Some siblings might find it difficult to go into business with each other, but Paul Oslach and his sister Jessie Sloot are working together on a new local microgreen growing business called Royal City Greens.
Oslach said it all started when they helped out their father, who is also named Paul Oslach, in the garden as they were growing up in Guelph.
“My dad grew up on the tobacco farms in Aylmer, so he was into agriculture and always had a big garden in the backyard and enlisted us to do the weeding and the watering for him. That’s kind of how we got started,” said Oslach.
Sloot remembers early mornings on weekends weeding the garden and the harvest of corn, potatoes, tomatoes, and peppers that would eventually come from it.
“It was mainly just for our family and we gave away some of it to family and friends,” said Sloot. “We never sold it or anything. I think it was just him getting back to his roots on the farm.”
“Our dad kind of introduced us to microgreens a couple of months back and said ‘you should look into this, it could be a good opportunity for you,’” said Sloot.
“We wanted to get back to family roots and spend more time on an exciting challenge together,” said Oslach. “Right now it’s more of a passion project but hopefully we can expand it to something more sustainable in the future.”
Their father acts not only as an advisor on the business, but he’s also an early investor.

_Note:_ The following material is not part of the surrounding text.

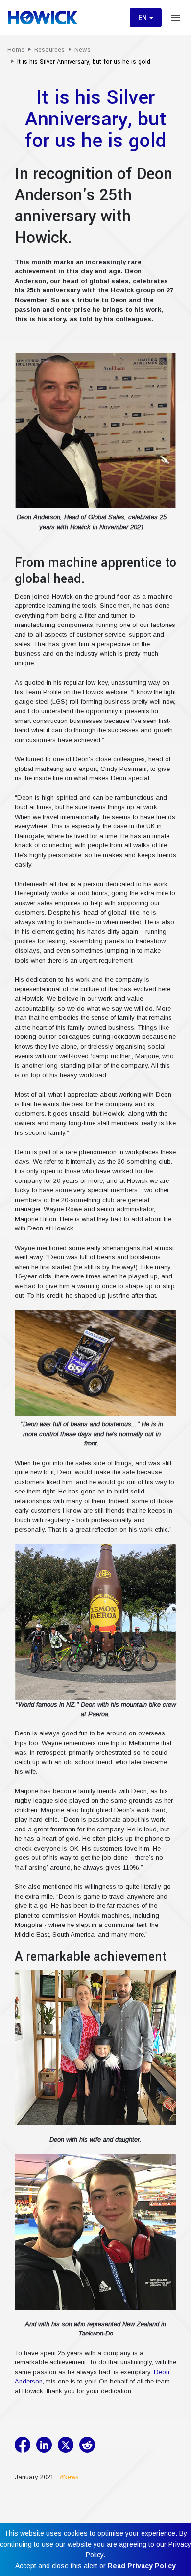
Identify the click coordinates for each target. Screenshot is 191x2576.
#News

“He calls us about every two days to give us his advice and life experiences,” said Sloot. “He has also invested a little into it as well to help get us started.”
On Saturday, Royal City Greens will be a vendor for the first time at the Aberfoyle Farmer’s Market, selling a variety of microgreens, including red stem radish, dwarf grey sweet peas, arugula, and two kinds of broccoli, among others.
They are grown under lamps in trays in the basement urban farm. Sloot said the plants are not grown in soil but in Coco Coir, which is derived from coconut shells.
“It’s all organic and we use all-natural fertilizer as well, so there are no pesticides and all the seeds are from organic sources,” she said.
The microgreens are not grown to maturity and instead are harvested while still young. In some cases, said Sloot, the microgreens can have pack more nutrients than a full-grown crop.
They are a popular way to add nutrition to meals and as a garnish at restaurants. Oslach should know, he has spent the last decade in the quick-service industry running a restaurant.
“I put them on everything. The radish is my favorite because it has a bit of a bite to it,” said Oslach.
The microgreens are grown in the basement of Sloot’s Arkell home. The one-room operation was intentionally started small for its first year.
After 10 to 14 days the microgreens are harvested, packaged up, and taken to market or sold from the business’ website.